5.                NUMBER AND TERM OF DIRECTORS.

         The Board of Directors of the Corporation shall consist of up to
fifteen (15) members, which number may be increased or decreased from time to
time by resolution duly adopted by such Board, provided that at no time shall
there be fewer than three (3) or more than fifteen (15) members. No decrease in
the number of Directors shall have the effect of shortening the term of any
incumbent Director.
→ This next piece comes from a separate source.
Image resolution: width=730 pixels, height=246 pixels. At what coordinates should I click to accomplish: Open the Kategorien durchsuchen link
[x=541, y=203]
Any Director may be removed by the stockholders of the
Corporation with or without cause pursuant to the Bylaws and applicable law.
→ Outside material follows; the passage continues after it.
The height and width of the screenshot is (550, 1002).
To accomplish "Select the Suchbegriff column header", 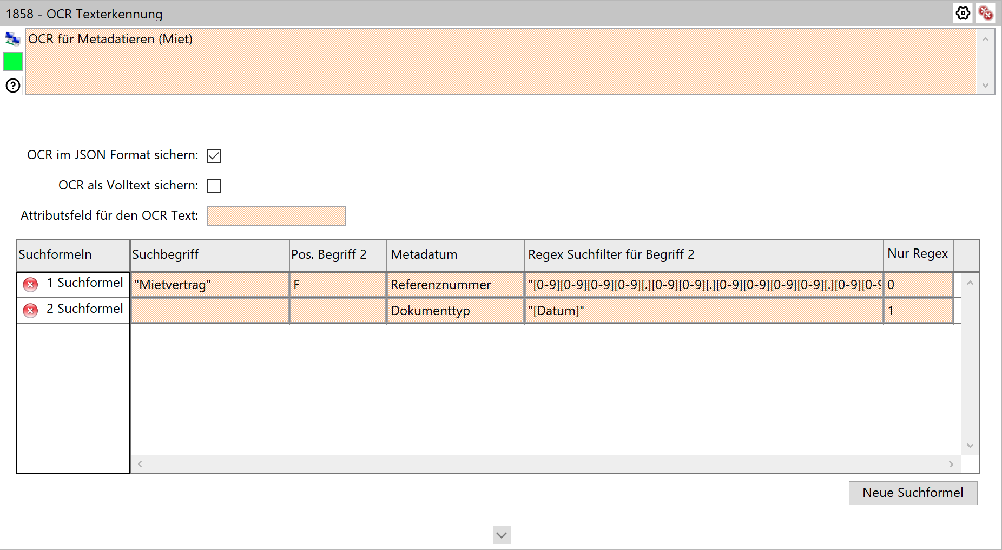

         Each Director shall be elected in accordance with the Bylaws and shall
serve for a term of one year or until the death, resignation or removal of such
Director, and until a successor shall have been properly elected and shall
qualify.

6.                MANAGEMENT.

         The Corporation shall be managed by the Board of Directors, which shall
exercise all powers conferred under the laws of the State of Delaware. The power
to adopt, make, alter or repeal the Bylaws shall be vested in the Board of
Directors, as may be limited by the Bylaws.

7.                VACANCIES ON THE BOARD OF DIRECTORS.

         In any case any vacancy shall occur on the Board of Directors because
of death, resignation, retirement, disqualification, removal, an increase in the
authorized number of Directors or any other cause, the Board of Directors shall
have the sole and exclusive authority to, in accordance with the Bylaws, elect a
Director to fill such vacancy.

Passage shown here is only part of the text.